When the LeSabre stopped behind me at the light, the SUV had to do the same. I took my first left, then another, doubling back west just as the SUV would be starting to roll east. I took another quick left the wrong way down a curving one-way street and shot down a long mutual drive that led to a garage at the rear of a house in the curve of the crescent. I turned off the engine and sat there breathing hard, my side throbbing from tension, from wrenching the steering wheel side to side. I stared straight ahead at the garage door. Whoever had painted it hadn’t used the right primer. Paint was coming away in curling strips like birchbark.

Then a shadow appeared at my window. Someone knocked on the glass and my gut clenched like a fist. I was belted in, trapped, and in pain. I pictured a pair of thugs standing outside with guns drawn, ready to fire as soon as I rolled my window down. But there was no bulk looming there. Another knock: the sharp rap of a knuckle rather than the pounding of a fist. I powered down the window. A thin sparrow of a woman stood there, wearing a broad-brimmed hat tied around her chin with a flowery kerchief. She wore the kind of wraparound sunglasses older people wear to keep out the glare. She was at least seventy.

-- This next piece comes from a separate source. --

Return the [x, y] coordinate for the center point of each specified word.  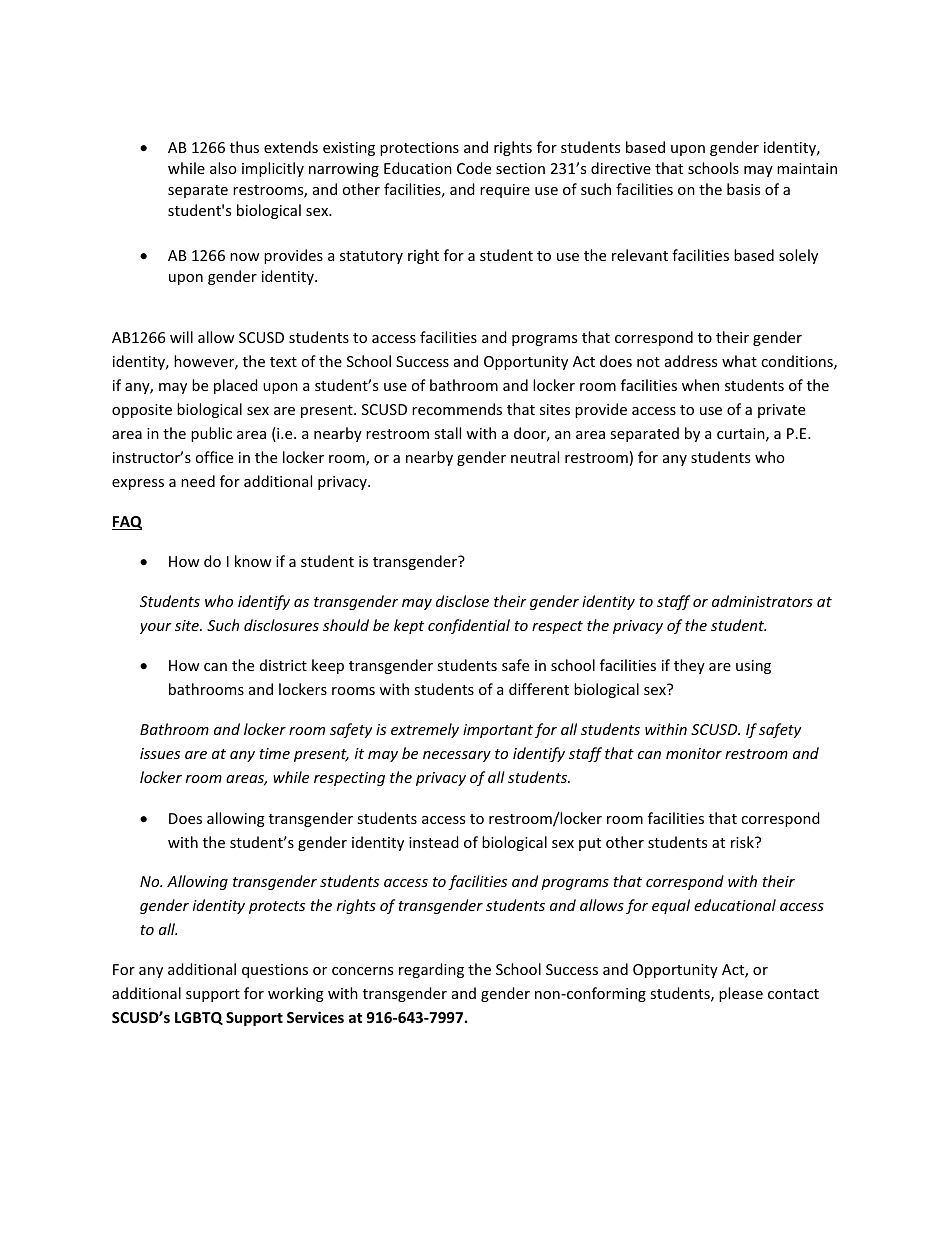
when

Okay, Geller, I thought, you can take her.

“What the hell are you doing?” she demanded. “This is private property, not some parking lot.”

“I’m sorry,” I said. “I was-”

“You came the wrong way down a one-way street at high speed. There are children on this street, you know. Elderly people,” she said, clearly not counting herself among them. “The way you people drive, you treat the whole city like your personal racetrack. Killing drivers, pedestrians, bystanders, cyclists, anyone in your way.”

“I was being chased,” I said.

“By who? The police?”

“More of a road rage thing.”

“The way you drive, you probably deserved it.” She held up a gardening trowel in one thin hand. “Now get off my property before I strip your paint job down to the metal.”

I shifted into reverse. I wasn’t so sure I could take her after all.